La tragedia de nuestros días es que triunfen este tipo de comediantes que, si de algo saben, es de lo que les interesa a ellos y a su clan, despreciando incluso a sus adeptos. Hay gente, por millones, que les cree y les sigue. Han suprimido los datos, el contexto, la propia verdad. Esas tribus delirantes que vemos en las redes, incondicionales de impresentables políticos o ídolos mediáticos de todo pelo y pelaje, lo demuestran a diario y de forma creciente. Estrellas del espectáculo con brillos de purpurina todo a cien, incluso. Sus devotos se mantienen atentos al “repaso” que haya dado el bien pagado comunicador al Gobierno, mientras otros les roban, nos roban a todos, la sanidad pública por ejemplo.

La desinformación en medios tradicionales, aliados del poder, es ya un problema de enorme envergadura. Pero todavía es mayor el de los bulos y fake news que se expanden por todo tipo de vehículos, desde portadas aparentemente serias a lo más oscuro de las redes. Está comprobado que “las noticias falsas se difunden diez veces más rápido que las verdaderas; y que, incluso desmentidas, sobreviven en las redes porque se siguen compartiendo sin ningún control”, escribía el periodista Ignacio Ramonet en Le Monde Diplomatique. Y es demostrable. Infinidad de creyentes se irán a la tumba convencidos de calumnias mayúsculas diseminadas en el ejercicio sucio del poder.
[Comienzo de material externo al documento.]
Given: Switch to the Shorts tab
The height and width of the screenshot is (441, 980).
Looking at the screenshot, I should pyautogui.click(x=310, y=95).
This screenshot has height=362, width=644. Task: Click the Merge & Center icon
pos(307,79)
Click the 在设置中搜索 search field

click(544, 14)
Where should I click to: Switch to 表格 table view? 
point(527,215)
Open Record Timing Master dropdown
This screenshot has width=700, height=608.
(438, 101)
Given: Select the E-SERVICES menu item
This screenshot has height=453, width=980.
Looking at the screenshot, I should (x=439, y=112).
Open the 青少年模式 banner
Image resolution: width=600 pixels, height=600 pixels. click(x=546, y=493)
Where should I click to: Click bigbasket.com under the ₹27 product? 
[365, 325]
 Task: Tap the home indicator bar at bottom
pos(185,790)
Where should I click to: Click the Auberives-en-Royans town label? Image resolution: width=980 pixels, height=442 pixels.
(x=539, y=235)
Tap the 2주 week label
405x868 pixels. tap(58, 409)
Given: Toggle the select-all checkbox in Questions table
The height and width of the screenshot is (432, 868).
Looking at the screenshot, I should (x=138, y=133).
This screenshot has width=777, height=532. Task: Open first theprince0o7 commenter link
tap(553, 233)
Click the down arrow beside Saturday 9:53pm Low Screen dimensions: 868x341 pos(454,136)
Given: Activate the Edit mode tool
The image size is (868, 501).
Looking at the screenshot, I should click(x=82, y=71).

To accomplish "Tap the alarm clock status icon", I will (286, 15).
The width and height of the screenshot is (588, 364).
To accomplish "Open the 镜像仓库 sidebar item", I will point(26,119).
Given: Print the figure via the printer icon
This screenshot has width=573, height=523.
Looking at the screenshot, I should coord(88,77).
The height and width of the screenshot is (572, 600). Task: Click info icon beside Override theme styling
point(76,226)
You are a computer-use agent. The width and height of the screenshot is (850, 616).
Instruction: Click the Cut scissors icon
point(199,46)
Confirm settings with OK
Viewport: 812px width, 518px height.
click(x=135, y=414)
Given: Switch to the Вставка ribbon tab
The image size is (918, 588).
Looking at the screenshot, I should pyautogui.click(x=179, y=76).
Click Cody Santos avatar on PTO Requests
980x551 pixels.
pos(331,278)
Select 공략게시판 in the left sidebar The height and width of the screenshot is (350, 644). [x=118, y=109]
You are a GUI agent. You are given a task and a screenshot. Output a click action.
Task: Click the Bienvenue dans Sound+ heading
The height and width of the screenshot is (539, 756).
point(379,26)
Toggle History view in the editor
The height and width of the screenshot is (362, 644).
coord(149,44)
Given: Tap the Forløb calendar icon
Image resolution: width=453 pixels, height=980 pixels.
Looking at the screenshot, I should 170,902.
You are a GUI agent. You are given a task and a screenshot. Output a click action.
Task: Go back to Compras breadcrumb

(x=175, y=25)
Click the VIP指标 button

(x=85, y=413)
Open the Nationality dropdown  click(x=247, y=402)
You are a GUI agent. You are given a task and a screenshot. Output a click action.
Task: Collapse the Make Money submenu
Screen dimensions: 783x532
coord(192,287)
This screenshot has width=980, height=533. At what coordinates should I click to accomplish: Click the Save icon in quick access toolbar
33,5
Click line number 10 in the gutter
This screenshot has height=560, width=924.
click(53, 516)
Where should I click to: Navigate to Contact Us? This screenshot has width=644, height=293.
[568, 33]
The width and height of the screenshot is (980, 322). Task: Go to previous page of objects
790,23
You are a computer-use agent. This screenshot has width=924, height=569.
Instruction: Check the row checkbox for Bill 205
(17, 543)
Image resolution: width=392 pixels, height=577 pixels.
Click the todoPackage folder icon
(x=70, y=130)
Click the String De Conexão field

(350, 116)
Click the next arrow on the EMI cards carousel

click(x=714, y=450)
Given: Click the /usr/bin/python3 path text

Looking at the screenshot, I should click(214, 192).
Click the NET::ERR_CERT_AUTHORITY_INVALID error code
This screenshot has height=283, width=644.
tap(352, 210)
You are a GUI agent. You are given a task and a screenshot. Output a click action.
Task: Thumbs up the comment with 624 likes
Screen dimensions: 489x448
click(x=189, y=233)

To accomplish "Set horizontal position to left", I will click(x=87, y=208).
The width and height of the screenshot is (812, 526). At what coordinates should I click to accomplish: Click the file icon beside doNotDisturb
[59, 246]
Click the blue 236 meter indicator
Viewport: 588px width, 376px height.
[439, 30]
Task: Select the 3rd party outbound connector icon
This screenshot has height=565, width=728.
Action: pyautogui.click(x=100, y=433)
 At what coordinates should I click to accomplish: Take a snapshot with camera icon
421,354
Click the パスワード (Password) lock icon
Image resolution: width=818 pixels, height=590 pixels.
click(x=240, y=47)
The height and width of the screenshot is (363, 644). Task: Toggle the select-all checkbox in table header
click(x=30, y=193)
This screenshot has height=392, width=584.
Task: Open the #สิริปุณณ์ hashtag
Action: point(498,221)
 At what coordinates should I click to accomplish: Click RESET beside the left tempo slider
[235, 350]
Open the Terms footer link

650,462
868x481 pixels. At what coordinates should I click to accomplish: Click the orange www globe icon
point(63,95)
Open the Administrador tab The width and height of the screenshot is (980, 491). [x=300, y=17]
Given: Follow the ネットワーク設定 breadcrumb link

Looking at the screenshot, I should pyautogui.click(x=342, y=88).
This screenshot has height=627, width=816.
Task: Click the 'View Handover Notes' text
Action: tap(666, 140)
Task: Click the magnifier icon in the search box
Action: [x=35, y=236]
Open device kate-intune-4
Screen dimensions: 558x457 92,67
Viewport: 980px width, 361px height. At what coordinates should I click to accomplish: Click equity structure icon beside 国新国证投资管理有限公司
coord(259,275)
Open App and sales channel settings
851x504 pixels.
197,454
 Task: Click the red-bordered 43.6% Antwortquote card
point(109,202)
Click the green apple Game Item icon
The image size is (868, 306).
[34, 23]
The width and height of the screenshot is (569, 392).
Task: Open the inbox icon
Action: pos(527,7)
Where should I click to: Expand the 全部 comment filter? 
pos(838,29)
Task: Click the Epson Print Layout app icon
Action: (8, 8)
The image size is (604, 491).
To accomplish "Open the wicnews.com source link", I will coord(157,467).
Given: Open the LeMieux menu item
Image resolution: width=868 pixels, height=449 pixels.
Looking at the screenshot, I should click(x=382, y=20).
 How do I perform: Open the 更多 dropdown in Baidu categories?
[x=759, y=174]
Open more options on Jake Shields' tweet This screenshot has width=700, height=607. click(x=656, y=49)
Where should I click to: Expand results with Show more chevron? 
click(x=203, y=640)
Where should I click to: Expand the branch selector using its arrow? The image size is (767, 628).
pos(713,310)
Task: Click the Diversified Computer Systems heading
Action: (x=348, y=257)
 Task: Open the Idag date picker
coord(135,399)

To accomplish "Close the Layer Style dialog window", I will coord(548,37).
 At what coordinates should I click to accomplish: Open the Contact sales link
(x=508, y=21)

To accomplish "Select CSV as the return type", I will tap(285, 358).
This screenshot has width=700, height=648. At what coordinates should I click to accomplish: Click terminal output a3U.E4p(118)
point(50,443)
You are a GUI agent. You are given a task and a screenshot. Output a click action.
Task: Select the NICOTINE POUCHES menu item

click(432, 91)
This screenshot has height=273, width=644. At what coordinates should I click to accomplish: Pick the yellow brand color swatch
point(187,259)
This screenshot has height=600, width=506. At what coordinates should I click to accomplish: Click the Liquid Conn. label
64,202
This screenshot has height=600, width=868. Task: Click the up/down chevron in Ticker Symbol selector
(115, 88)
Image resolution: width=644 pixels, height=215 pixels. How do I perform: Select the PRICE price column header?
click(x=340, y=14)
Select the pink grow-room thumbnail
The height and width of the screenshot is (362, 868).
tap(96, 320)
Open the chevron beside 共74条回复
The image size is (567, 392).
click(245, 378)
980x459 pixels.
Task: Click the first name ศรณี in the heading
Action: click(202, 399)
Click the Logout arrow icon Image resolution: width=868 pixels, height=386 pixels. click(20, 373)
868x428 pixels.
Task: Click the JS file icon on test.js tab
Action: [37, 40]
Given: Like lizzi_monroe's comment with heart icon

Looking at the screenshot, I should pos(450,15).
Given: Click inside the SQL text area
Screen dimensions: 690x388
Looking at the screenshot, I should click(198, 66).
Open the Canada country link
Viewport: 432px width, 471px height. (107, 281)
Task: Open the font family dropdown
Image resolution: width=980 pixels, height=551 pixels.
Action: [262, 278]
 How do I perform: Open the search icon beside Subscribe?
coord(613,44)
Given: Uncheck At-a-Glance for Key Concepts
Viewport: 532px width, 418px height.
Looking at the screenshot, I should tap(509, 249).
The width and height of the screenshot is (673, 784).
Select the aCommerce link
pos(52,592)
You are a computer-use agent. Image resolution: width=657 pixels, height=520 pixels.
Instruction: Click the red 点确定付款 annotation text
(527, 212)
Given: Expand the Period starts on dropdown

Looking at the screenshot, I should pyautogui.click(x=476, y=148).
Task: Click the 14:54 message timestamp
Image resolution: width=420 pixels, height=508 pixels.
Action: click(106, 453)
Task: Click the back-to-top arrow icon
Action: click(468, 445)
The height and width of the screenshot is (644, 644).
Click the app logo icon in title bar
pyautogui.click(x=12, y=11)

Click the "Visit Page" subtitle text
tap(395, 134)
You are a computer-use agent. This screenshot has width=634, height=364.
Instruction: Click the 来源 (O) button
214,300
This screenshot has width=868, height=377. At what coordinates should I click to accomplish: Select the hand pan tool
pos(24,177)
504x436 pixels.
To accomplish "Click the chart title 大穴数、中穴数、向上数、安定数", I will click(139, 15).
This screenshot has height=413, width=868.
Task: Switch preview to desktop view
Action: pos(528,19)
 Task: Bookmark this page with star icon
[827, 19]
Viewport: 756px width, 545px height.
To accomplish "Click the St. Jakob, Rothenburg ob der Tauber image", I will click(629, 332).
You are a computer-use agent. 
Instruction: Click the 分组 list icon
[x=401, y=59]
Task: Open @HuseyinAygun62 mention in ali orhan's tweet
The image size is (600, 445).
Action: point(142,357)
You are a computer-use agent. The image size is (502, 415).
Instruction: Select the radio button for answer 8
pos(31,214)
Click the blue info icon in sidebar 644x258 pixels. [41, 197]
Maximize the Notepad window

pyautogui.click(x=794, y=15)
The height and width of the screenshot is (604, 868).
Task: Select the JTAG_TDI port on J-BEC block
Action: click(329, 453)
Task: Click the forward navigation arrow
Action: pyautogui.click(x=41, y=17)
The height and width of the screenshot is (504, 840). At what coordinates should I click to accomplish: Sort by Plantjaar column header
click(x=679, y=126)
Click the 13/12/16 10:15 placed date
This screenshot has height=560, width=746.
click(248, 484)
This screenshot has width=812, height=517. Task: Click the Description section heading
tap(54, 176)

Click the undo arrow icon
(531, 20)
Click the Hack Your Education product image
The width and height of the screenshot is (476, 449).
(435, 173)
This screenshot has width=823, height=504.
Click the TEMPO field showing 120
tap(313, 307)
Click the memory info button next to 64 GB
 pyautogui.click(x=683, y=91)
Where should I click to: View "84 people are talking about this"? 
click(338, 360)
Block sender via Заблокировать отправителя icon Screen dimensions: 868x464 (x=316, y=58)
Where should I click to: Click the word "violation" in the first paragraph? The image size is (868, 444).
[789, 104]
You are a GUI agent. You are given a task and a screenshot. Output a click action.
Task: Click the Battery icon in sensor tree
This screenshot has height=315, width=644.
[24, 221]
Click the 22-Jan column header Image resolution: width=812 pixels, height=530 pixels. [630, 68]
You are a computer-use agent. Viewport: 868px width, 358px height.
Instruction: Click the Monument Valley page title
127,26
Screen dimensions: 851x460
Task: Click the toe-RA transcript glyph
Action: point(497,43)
Los idiotas, usados por desaprensivos, son la peor pandemia que nos atenaza. Y no, por desgracia, la única. Sube el telón y allí están, por ejemplo, un anaranjado insolente y una descarada de ojos extraviados. Comienza la función, la ficción; pero no es tal, es la vida. Y la muerte. Desde los años 70, cuando todo empezaba, se avisa en películas como “Network” (1976) que se muere y se mata por el espectáculo. Ha ido a peor, a mucho peor. Y nunca se ha estado suficientemente harto como para pararlo.